**WHAT YOU WILL DO**
Resume the profile of biomedical engineering alumna Isabel Acevedo and her work in St. Louis, picking up after its final sentence.

**TEXT SECTION**
------------------------------

Close to home
BME alumna Isabel Acevedo supports life science innovation in St. Louis
It’s been more than 20 years since alumna Isabel Acevedo accepted an offer to visit Washington University in St. Louis from her native Puerto Rico. She boarded the plane reluctantly, she says, to satisfy her mother, even though she knew she “was never going to end up going there.”
What she didn’t know at the time was that sitting near her on the plane were several other students visiting the university from Puerto Rico, including one who would soon become her roommate. Two other students she met on the trip would later become her children’s godparents.
“It was a trip that changed my life — for many reasons,” Acevedo, who earned a bachelor’s in biomedical engineering in 2006, said. “I came back home and made a PowerPoint for my parents that was: Here’s why I should go to WashU!”
Yet she admits it wasn’t love at first sight for a young woman used to the lush landscape of Puerto Rico.
“I looked outside my window as we were landing,” she said, “It wasn’t a very nice spring, nothing was green yet. I thought, ‘This might be the ugliest place I’ve ever seen.’”
She quickly changed her mind, however, drawn in by the idyllic charm of the campus and the people she met there. It was Celebration Weekend, with the Thurtene Carnival in full swing, and the campus was brimming with energy.
“It was that sense of community that felt familiar to me,” she said. “Twenty years later, I’m still here.”
Today, as manager of technology-based economic development for BioSTL, she provides strategic and operational oversight of place-based initiatives that advance workforce, entrepreneurship and commercialization, aligning resources to scale innovation ecosystems and deliver impact.
“We’re building an ecosystem to support science,” she said. “We’re asking ‘how can we best support life science innovation and fill gaps where needed?’”
One of her biggest hurdles is a familiar one.
“Part of my job now is to attract reluctant innovators to the region,” she said. “A lot of times they don’t know St. Louis, but then they get here, and they don’t want to leave.”

------------------------------

**RECORDED INFORMATION**
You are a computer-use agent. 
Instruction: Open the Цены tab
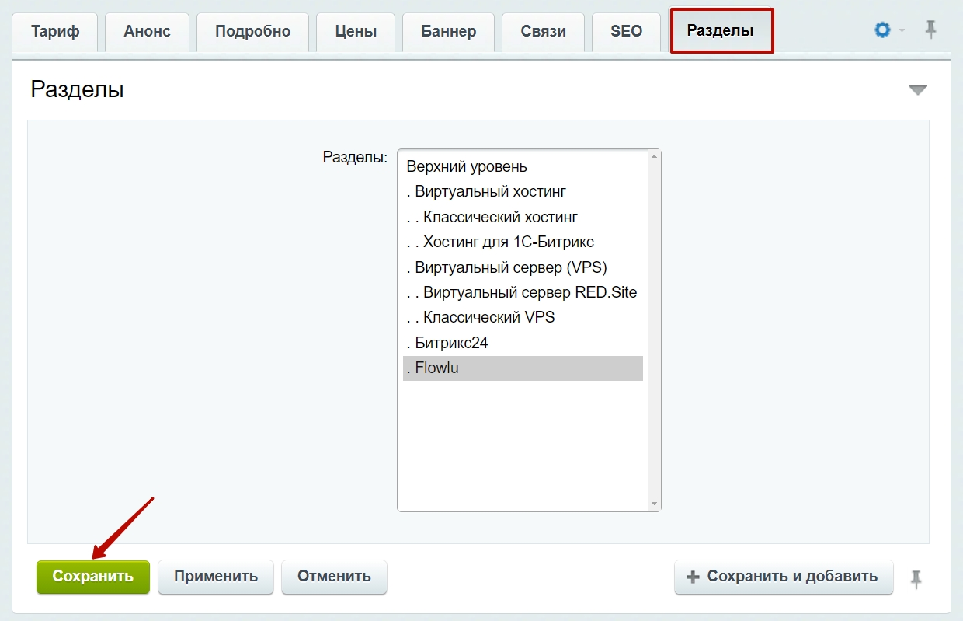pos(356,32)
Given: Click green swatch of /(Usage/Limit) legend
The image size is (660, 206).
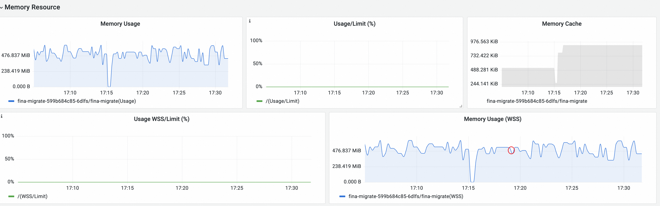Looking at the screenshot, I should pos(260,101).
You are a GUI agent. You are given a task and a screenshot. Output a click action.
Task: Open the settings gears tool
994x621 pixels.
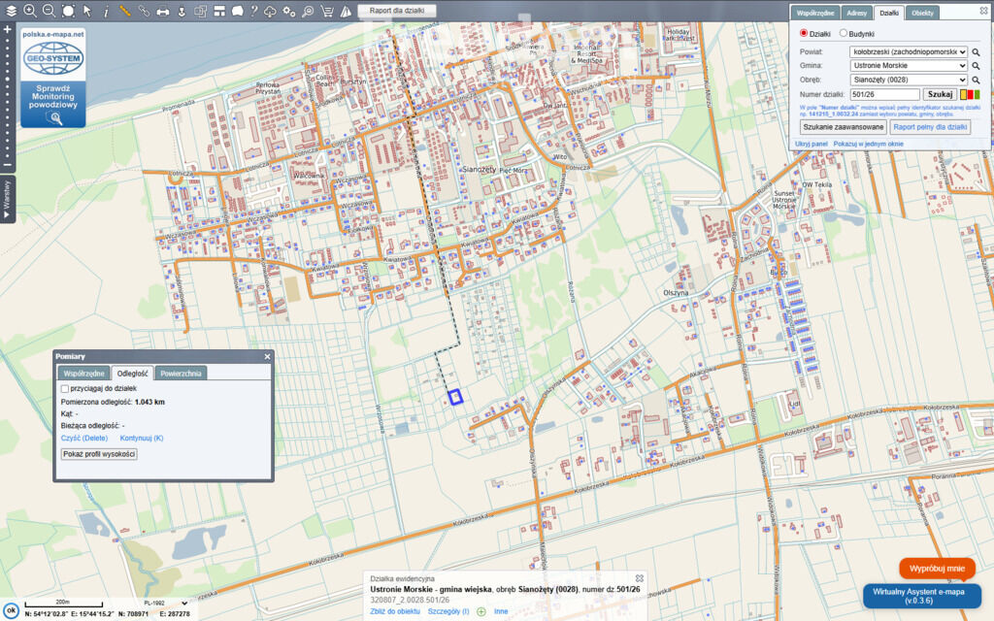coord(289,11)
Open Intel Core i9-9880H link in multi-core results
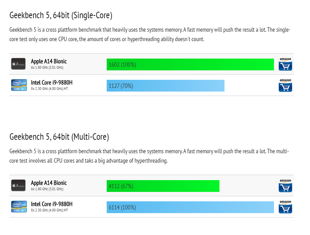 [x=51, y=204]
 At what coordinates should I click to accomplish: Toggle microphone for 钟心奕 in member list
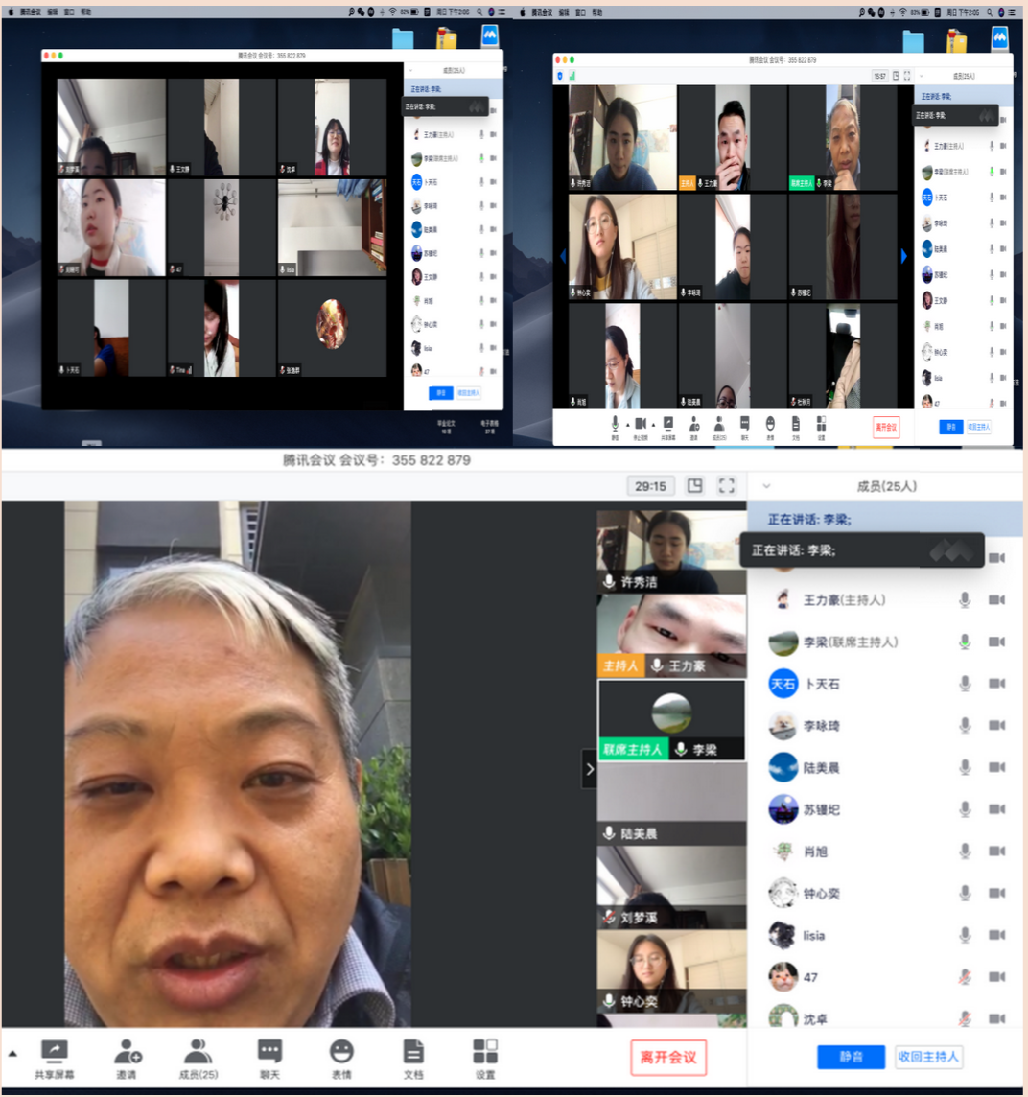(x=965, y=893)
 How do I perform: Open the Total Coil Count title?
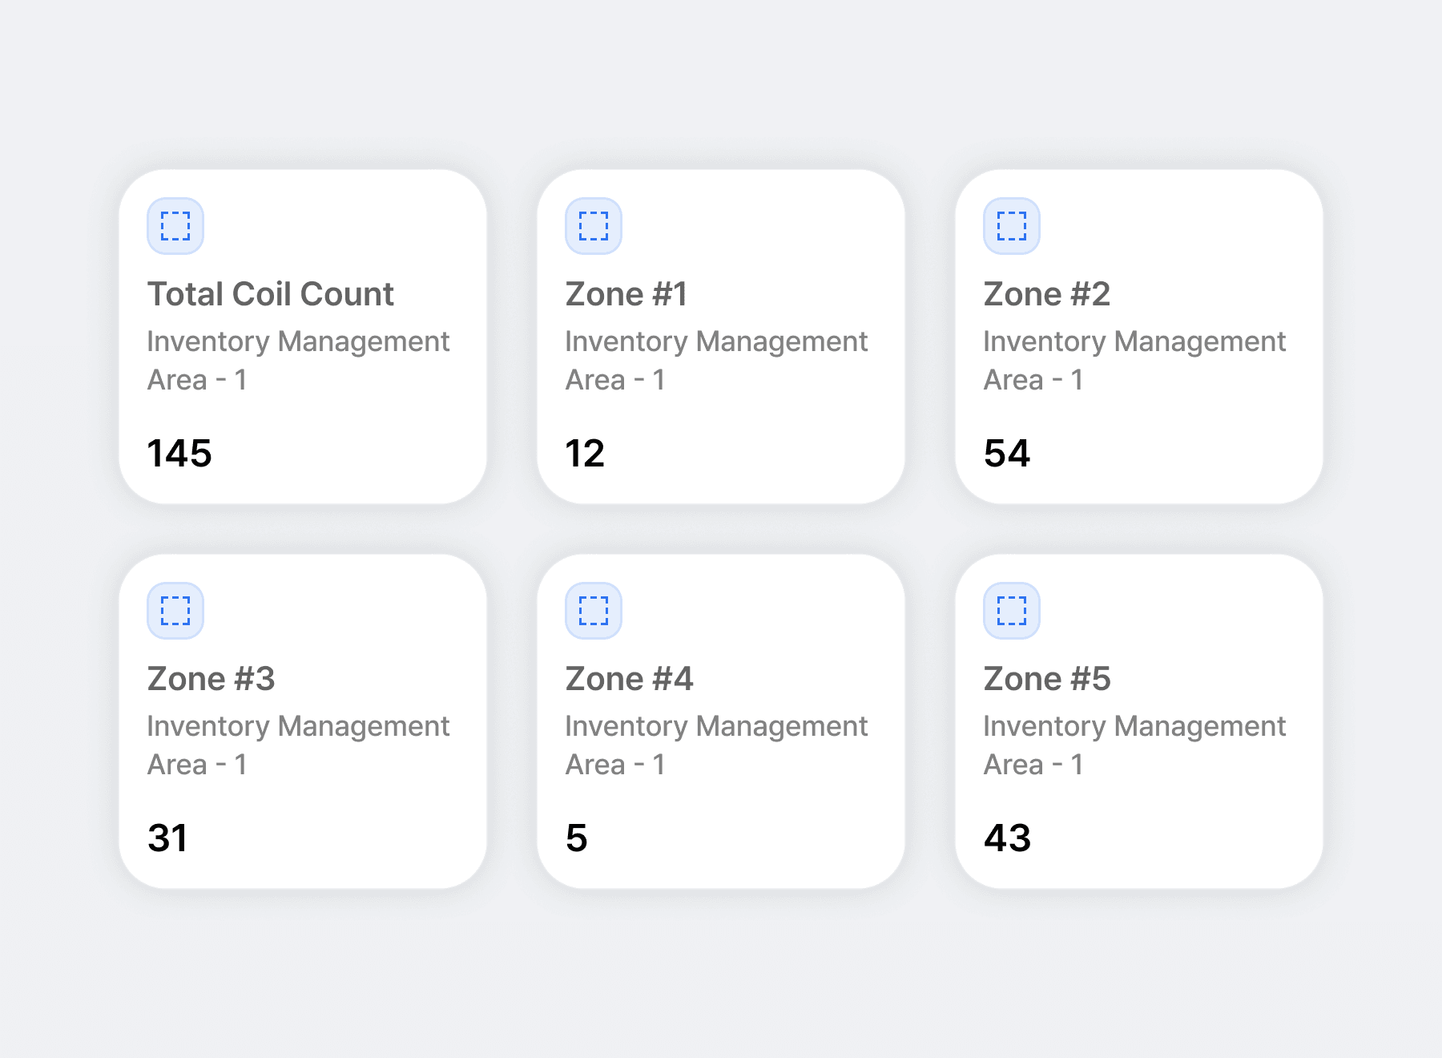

------------------------------

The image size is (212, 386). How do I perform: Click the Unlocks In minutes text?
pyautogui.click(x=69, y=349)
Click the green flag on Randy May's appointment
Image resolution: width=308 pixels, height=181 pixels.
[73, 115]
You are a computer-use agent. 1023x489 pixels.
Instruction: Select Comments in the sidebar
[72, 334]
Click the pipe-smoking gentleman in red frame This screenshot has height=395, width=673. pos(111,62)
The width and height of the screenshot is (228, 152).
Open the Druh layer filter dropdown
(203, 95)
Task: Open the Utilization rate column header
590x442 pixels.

------------------------------

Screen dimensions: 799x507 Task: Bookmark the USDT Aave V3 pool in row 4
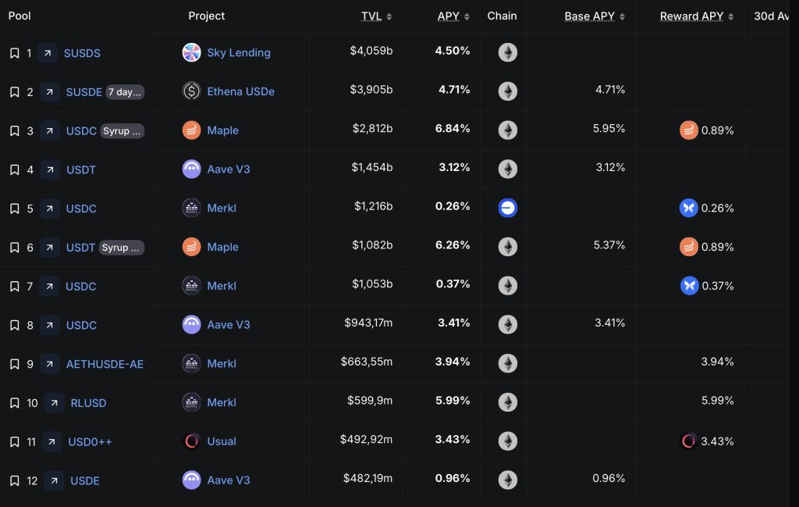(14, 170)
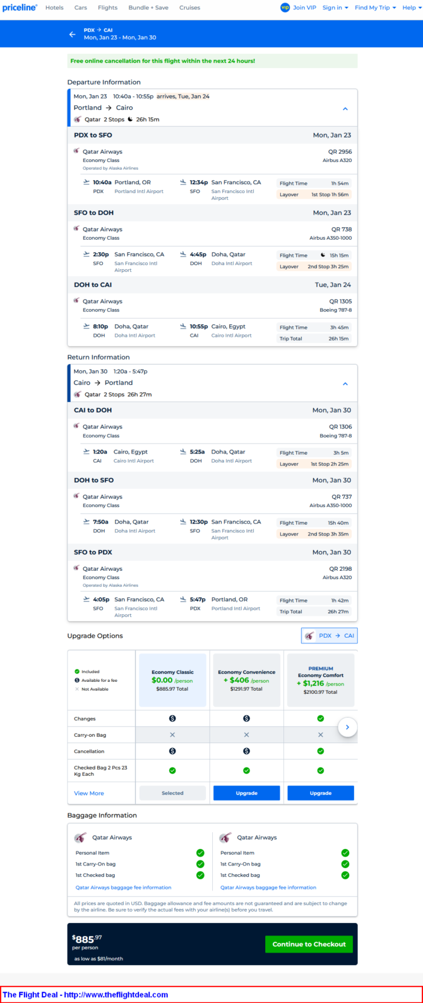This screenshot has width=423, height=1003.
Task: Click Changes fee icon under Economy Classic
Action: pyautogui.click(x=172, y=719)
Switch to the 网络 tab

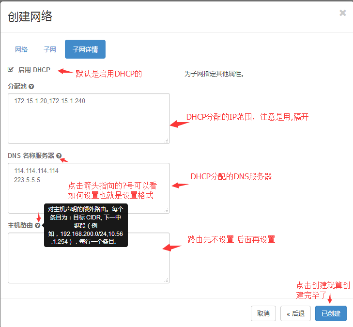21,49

------------------------------

**ANSWER BOX**
Science was always a natural fit for Acevedo. The daughter of a high school science teacher, she represented Puerto Rico at the international science fair. But figuring out her role in science would take time.
“I came to WashU to do biochemistry,” she said. “Then a floormate showed me a BME project he was working on, and I started exploring that option.”
She was encouraged by Shelly Sakiyama-Elbert, then assistant professor of biomedical engineering.
“She was an incredible mentor,” she said. “We still keep in touch.”
Acevedo’s plan was to eventually go to medical school. After graduation, she took a job as a research technician in an Anatomy and Neurobiology lab at WashU Medicine.
“It was eye opening,” she said. “I realized, ‘OK I’m good at it, but it’s not for me. What else can I do with this degree?’”
Attending an innovation-centered talk at the medical school piqued her interest in translating science to make an impact in people’s lives. After earning an MBA from Saint Louis University, she accepted a position as a licensing associate at the WashU Office of Technology Management (OTM), evaluating university inventions for technical merit, patentability and commercial feasibility. OTM moved into a new building in the Cortex District, adjacent to the Medical Campus, and Acevedo enjoyed the convergence of the technical and life science worlds.
After stepping away after the birth of her third child and devoting time to volunteer for nonprofit organizations, Acevedo said her “entire perspective on life shifted.
“A job takes time away from your family and I needed that time to have meaning,” she said.
When she reentered the workforce, she took on a role supporting science research through fundraising, primarily grant writing, at the Donald Danforth Plant Science Center.
But she kept feeling the pull toward innovation.
Her current job is “an evolution of the work at the Danforth Center” — and of her engineering degree.
“My role is to ensure that scientists and innovators have the entire ecosystem of resources to be successful,” she said. “Solving system problems – that’s where the engineering degree comes in. Engineering gave me the tools to think with a systems approach.”
It also gave her “the ability to quickly relate to the science involved” as well as “the resilience to keep trying to figure it out.
“Failure is embedded in the scientific process. When you reframe it as learning it becomes a good metaphor for life,” she said. “We’re always testing new environments to see what works and what doesn’t. That’s how my career has gone.”
With her own 20-year WashU reunion just days away, Acevedo says she’s looking forward to being back on campus with friends.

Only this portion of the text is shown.